AIM OF THE EXERCISE = Please rewrite the items from the line with "Click the red X beside the table" up to and including the line with "[1326, 411]", with "Where should I click to" swapped for "Where do I click to" and everything else left unchanged.

ENTRIES SUPPLIED =
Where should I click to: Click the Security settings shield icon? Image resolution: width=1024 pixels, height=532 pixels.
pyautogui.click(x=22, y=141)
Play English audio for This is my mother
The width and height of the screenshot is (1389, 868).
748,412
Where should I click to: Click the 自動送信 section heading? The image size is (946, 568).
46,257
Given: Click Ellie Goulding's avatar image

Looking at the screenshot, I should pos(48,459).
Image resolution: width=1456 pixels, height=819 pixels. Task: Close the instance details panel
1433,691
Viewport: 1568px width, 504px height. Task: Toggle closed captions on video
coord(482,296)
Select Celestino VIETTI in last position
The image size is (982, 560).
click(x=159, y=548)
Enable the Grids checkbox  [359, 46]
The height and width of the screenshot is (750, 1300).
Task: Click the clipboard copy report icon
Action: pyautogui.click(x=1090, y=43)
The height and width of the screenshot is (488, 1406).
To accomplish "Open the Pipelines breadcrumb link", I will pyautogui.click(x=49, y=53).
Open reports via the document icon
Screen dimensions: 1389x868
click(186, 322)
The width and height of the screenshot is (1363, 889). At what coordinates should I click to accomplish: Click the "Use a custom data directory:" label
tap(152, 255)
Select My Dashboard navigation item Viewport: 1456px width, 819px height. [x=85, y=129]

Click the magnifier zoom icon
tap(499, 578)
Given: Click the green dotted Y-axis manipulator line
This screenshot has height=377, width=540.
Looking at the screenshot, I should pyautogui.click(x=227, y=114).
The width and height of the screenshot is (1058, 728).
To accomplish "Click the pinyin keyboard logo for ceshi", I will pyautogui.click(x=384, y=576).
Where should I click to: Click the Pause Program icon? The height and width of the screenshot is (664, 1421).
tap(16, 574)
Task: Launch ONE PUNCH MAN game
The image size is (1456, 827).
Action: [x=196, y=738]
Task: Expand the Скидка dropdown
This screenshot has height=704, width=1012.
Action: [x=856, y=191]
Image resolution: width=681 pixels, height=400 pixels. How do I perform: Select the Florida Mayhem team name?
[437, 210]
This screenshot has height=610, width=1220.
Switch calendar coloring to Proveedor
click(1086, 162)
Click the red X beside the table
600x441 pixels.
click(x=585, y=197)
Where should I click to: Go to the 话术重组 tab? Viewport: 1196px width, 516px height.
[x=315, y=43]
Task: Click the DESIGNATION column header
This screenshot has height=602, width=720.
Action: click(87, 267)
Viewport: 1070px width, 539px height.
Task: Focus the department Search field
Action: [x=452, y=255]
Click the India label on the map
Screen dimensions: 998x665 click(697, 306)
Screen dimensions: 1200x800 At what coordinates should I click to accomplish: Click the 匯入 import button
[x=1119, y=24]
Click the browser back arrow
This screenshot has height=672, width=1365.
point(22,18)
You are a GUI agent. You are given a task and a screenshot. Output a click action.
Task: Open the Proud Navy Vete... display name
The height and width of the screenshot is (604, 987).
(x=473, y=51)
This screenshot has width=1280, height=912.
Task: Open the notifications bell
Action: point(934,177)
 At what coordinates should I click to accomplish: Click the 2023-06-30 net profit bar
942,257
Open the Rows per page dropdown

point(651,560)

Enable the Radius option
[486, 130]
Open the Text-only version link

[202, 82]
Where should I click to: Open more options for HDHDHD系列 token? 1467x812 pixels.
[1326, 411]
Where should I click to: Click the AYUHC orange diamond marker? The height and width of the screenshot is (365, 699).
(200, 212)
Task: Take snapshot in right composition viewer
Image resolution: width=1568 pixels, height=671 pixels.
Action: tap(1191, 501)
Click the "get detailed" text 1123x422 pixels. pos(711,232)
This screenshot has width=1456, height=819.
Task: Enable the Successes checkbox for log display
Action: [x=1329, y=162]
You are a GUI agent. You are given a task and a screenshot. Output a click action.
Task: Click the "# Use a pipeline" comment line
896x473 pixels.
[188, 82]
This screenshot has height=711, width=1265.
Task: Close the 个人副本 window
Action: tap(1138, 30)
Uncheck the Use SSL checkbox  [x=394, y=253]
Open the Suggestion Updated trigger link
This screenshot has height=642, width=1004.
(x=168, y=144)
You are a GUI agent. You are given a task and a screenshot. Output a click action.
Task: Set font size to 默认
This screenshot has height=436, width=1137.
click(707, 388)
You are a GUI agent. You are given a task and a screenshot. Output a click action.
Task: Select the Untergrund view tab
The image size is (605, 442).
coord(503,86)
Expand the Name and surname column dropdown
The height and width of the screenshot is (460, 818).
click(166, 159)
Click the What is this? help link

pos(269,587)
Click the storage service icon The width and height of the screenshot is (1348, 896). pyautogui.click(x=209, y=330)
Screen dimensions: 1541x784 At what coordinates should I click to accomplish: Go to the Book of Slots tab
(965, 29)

THE ANSWER =
Click the red X beside the table
600x441 pixels.
click(x=585, y=197)
Where do I click to: Go to the 话术重组 tab? Viewport: 1196px width, 516px height.
[x=315, y=43]
Task: Click the DESIGNATION column header
This screenshot has height=602, width=720.
Action: click(87, 267)
Viewport: 1070px width, 539px height.
Task: Focus the department Search field
Action: [x=452, y=255]
Click the India label on the map
Screen dimensions: 998x665 click(697, 306)
Screen dimensions: 1200x800 At what coordinates should I click to accomplish: Click the 匯入 import button
[x=1119, y=24]
Click the browser back arrow
This screenshot has height=672, width=1365.
point(22,18)
You are a GUI agent. You are given a task and a screenshot. Output a click action.
Task: Open the Proud Navy Vete... display name
The height and width of the screenshot is (604, 987).
(x=473, y=51)
This screenshot has width=1280, height=912.
Task: Open the notifications bell
Action: point(934,177)
 At what coordinates should I click to accomplish: Click the 2023-06-30 net profit bar
942,257
Open the Rows per page dropdown

point(651,560)

Enable the Radius option
[486, 130]
Open the Text-only version link

[202, 82]
Where do I click to: Open more options for HDHDHD系列 token? 1467x812 pixels.
[1326, 411]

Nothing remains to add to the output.